Dritto con l’auto dentro il laghetto. Un uomo di 92 anni ha ucciso così se stesso e sua moglie 84enne, seduta al suo fianco, affogati entrambi nel giro di pochi minuti. Giuseppe Paolorossi e Rita Caporaletti, due coniugi di Filottrano, sono morti così ieri mattina, in un lago per la pesca sportiva a Montefano. Una tristezza profonda, legata anche alla malattia della moglie, sarebbe dietro al gesto compiuto ieri dal pensionato. Da tempo l’uomo diceva che si sarebbe tolto la vita così, in quello specchio d’acqua nelle proprietà degli Azzoni che frequentava da ragazzo e che ora è gestito da Wild Fish, un’associazione di pesca sportiva. Sabato mattina è andato a fare un sopralluogo, ammirando il posto e dicendo che sarebbe tornato con la moglie, quando lei sarebbe stata meglio. Ma Rita Caporaletti purtroppo non stava bene, da anni soffriva di Alzheimer e per questo in casa i coniugi erano aiutati da una badante. Ieri mattina Paolorossi ha preso con sé la moglie e ha detto alla badante che la portava a fare due passi. Invece da Filottrano intorno alle 10 è arrivato al laghetto della vicina Montefano. Di solito un cancello chiude l’accesso, consentito solo ai tesserati. Ma qualcuno entrato poco prima aveva lasciato aperto il passaggio, e la Fiat Punto di Paolorossi si è infilata subito, dritta senza rallentare verso l’acqua, arrivando a cinque metri dalla sponda. L’auto si è inabissata nel giro di pochi istanti, raggelando i numerosi presenti, tra cui anche qualche bambino, che si stavano godendo quel bellissimo spazio.
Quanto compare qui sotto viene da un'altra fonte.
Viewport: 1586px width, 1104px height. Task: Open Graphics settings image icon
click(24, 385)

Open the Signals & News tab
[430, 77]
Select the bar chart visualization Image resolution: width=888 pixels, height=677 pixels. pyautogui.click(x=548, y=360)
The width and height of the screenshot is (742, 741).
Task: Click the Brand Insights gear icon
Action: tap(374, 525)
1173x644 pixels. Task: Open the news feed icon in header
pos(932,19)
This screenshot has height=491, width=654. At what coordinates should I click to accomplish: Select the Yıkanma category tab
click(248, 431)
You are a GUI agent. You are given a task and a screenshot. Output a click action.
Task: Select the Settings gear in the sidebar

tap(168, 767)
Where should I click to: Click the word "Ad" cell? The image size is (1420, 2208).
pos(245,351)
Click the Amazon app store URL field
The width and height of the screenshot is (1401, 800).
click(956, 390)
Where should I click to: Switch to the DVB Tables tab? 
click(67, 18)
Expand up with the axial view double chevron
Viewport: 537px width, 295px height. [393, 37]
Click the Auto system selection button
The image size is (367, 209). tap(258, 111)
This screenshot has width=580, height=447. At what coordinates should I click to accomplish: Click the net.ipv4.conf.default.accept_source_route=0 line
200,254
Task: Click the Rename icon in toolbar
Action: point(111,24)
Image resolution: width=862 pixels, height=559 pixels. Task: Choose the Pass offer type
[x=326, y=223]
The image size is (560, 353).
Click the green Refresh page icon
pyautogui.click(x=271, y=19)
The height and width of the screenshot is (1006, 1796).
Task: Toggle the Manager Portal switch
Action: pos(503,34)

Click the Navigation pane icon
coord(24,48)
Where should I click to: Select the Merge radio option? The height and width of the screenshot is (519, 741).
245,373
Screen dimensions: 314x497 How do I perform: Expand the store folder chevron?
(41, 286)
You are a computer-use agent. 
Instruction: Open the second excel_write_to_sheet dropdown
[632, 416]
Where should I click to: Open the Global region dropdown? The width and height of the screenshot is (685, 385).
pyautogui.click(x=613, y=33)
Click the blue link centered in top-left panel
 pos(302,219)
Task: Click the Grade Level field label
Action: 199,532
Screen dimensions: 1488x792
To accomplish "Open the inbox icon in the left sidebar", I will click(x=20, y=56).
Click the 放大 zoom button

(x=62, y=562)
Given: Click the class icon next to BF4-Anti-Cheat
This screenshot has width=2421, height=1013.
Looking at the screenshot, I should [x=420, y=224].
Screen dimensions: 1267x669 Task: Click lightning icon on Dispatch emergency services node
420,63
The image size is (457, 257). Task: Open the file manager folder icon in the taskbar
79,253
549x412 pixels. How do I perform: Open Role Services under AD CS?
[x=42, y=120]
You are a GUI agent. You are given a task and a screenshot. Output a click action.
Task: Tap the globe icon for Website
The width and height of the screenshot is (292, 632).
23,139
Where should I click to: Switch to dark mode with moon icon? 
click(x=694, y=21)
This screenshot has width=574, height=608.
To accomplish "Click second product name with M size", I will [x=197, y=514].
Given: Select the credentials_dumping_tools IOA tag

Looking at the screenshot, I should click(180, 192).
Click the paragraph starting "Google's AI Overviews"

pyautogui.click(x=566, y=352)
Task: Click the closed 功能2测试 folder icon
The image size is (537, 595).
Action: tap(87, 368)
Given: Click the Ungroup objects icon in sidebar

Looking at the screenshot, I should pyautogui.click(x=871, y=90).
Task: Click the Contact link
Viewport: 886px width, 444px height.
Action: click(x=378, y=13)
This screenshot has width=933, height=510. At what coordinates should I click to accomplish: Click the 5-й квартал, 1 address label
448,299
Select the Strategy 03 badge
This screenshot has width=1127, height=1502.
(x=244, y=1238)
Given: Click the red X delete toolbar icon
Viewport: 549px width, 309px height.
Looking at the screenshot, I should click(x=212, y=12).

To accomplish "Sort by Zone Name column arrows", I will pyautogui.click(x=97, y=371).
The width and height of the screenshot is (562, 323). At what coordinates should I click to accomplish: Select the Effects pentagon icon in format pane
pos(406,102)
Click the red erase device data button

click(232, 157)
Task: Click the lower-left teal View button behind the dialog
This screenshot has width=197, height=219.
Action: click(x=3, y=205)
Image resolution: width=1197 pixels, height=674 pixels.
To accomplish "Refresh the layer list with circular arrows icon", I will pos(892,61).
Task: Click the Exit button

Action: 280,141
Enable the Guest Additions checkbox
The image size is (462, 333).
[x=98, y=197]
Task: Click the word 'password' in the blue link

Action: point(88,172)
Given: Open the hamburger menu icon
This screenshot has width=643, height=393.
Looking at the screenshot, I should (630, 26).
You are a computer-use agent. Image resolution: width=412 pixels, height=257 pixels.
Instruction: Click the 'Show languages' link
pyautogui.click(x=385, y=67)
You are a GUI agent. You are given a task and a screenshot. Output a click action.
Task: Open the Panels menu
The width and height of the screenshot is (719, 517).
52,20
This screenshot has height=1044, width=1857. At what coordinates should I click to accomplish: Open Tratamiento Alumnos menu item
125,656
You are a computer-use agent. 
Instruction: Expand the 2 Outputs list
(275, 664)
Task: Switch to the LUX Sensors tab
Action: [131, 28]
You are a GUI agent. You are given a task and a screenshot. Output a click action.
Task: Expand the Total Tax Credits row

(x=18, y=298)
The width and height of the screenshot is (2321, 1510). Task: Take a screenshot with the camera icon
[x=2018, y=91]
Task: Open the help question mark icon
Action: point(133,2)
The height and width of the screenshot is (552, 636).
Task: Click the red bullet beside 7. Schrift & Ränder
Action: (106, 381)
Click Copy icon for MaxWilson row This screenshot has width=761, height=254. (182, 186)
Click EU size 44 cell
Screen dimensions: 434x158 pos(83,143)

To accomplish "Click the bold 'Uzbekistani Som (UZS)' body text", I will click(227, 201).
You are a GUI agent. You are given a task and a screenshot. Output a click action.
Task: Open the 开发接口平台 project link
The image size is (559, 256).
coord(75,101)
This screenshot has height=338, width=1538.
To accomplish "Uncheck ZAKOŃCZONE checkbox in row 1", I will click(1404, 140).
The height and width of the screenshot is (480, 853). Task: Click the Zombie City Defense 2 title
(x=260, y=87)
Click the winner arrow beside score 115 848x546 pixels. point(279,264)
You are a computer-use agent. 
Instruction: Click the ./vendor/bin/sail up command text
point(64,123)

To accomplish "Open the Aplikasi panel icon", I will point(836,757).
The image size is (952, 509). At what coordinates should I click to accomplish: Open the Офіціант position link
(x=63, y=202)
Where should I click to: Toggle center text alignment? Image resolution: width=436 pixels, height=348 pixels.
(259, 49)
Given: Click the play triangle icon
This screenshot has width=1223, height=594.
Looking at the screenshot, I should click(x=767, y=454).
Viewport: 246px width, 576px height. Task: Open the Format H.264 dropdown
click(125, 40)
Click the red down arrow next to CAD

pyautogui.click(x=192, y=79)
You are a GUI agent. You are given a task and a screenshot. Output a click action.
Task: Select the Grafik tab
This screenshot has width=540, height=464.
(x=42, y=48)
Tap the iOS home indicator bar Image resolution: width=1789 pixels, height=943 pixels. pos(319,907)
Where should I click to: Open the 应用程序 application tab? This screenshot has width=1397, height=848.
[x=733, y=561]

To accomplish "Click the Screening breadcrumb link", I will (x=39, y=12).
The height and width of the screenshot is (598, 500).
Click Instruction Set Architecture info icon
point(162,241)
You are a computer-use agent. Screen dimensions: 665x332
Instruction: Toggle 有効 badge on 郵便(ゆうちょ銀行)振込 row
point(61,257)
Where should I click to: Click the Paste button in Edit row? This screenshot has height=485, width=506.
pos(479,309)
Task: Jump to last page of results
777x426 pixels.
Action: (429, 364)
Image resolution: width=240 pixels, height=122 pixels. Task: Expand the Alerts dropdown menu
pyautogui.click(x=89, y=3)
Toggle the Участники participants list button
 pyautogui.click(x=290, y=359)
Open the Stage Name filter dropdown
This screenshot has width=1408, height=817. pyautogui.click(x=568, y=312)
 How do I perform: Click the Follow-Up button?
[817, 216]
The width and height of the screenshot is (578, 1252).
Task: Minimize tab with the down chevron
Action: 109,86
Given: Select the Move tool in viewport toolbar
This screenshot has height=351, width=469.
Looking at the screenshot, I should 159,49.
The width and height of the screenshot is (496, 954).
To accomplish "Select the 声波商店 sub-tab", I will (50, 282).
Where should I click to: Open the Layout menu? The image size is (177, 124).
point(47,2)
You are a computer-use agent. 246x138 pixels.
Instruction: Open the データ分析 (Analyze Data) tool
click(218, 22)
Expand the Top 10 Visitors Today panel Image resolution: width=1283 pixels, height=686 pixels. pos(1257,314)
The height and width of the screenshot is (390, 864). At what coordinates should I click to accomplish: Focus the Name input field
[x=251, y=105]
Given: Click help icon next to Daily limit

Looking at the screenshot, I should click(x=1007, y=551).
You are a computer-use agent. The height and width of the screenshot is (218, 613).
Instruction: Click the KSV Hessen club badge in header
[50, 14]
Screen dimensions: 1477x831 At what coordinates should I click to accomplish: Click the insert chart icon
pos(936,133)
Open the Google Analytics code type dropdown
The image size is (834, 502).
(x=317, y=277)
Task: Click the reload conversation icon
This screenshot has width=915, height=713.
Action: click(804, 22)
Due ragazzi però non hanno esitato e si sono tuffati, cercando di fare il possibile per tirare fuori i due anziani. Ma nonostante i loro tentativi non sono riusciti a liberarli dall’abitacolo pieno d’acqua.

Sul posto è stato chiamato il 118, ma i sanitari hanno potuto fare ben poco. Ai vigili del fuoco di Macerata, che hanno chiamato anche i sommozzatori di Teramo, il compito di riportare in superficie le vittime e poi l’auto. Operazioni che si sono concluse intorno alle 14.

Intanto i carabinieri di Montefano e della Compagnia di Macerata hanno raccolto i dati sull’accaduto. Uno dei tre figli della coppia, arrivato sul posto, ha effettuato il riconoscimento delle salme, che poi sono state esaminate anche dal medico legale Antonio Tombolini. I figli ieri mattina erano passati dai genitori, e quando la badante ha detto loro che erano usciti, hanno subito sospettato che cosa potesse essere accaduto e si sono precipitati a Montefano.

Per il momento, il sostituto procuratore di Macerata Rosanna Buccini ha disposto solo l’ispezione cadaverica, essendo evidenti le cause della morte dei due anziani. I gestori dell’associazione di pesca sportiva hanno fornito ai carabinieri anche le immagini filmate dal sistema di sorveglianza interna, che ha registrato l’arrivo della Punto e il suo scomparire nell’acqua.

Ai carabinieri, il figlio ha spiegato il malessere vissuto dal padre, la sua difficoltà nonostante la coppia non fosse sola, ma circondata dall’affetto dei tre figli e dei nipoti. Forse la patologia della moglie, che il marito non aveva mai del tutto accettato, o forse altri problemi ancora, poco importa ormai se reali o immaginati, hanno finito per pesare troppo su Paolorossi, portandolo a compiere un gesto così disperato nei confronti di se stesso e della sua amata coniuge. Un caso del tutto simile era avvenuto la domenica di Pasqua a Corridonia: anche in quel caso il marito, prostrato dalla malattia della moglie, ha preso la decisione di uccidere entrambi a colpi di fucile.